Namibia’s Health Ministry has announced the declaration of an outbreak of Crimean-Congo haemorrhagic fever (CCHF) after the death of an individual in the capital city of Windhoek.
The patient, initially treated at a clinic in Gobabis on May 16, was later transferred to Windhoek Central Hospital, where they passed away on May 18.
Laboratory tests subsequently confirmed the presence of CCHF, a tick-borne virus that can also be transmitted through close contact with infected animal blood or bodily fluids.
According to the World Health Organization, the fatality rate of CCHF ranges from 10% to 40%.
To prevent further transmission, the Namibian government has activated health emergency committees and is closely monitoring all individuals who had contact with the deceased in Gobabis and Windhoek. Among the 27 contacts identified so far, 24 are health workers.
Symptoms of CCHF include fever, muscle ache, dizziness, light sensitivity, vomiting, and can progress to organ failure and internal bleeding.
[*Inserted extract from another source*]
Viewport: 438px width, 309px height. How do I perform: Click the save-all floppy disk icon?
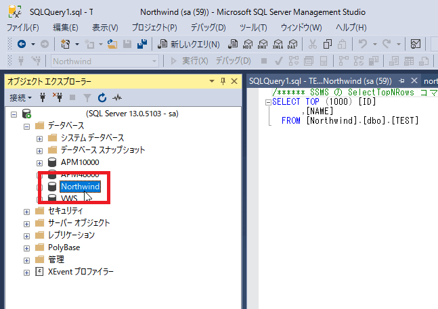tap(142, 45)
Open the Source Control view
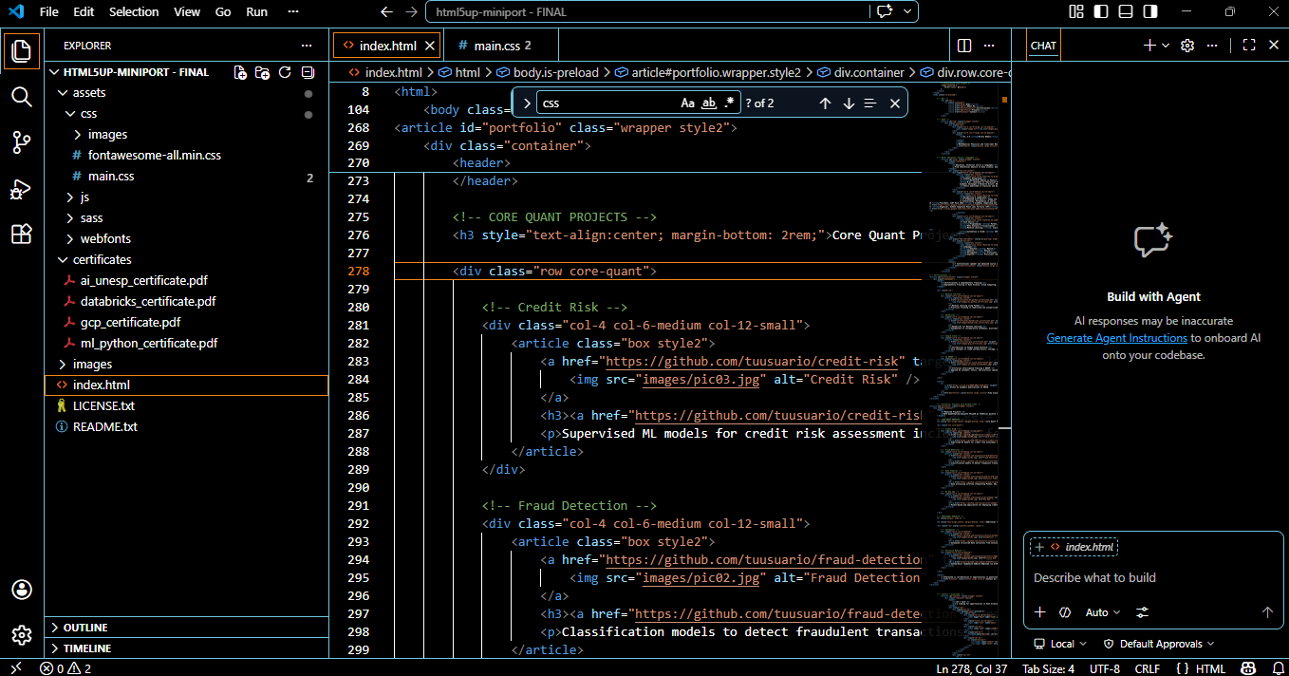This screenshot has width=1289, height=676. pyautogui.click(x=21, y=141)
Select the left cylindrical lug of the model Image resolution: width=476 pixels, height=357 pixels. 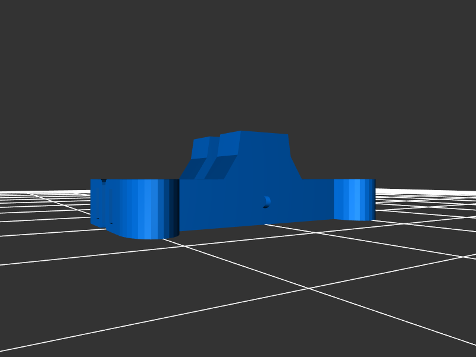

The virus was initially detected in Crimea in 1944 and is endemic in Africa, the Balkans, the Middle East, and some parts of Asia.
Although recent outbreaks of CCHF in Africa have been relatively limited, Senegal reported a single case in April.
This marks the sixth CCHF outbreak in Namibia since 2016, resulting in a total of three deaths, as reported by the country’s health ministry.
As the situation unfolds, the government remains committed to containing the spread of the virus and safeguarding public health.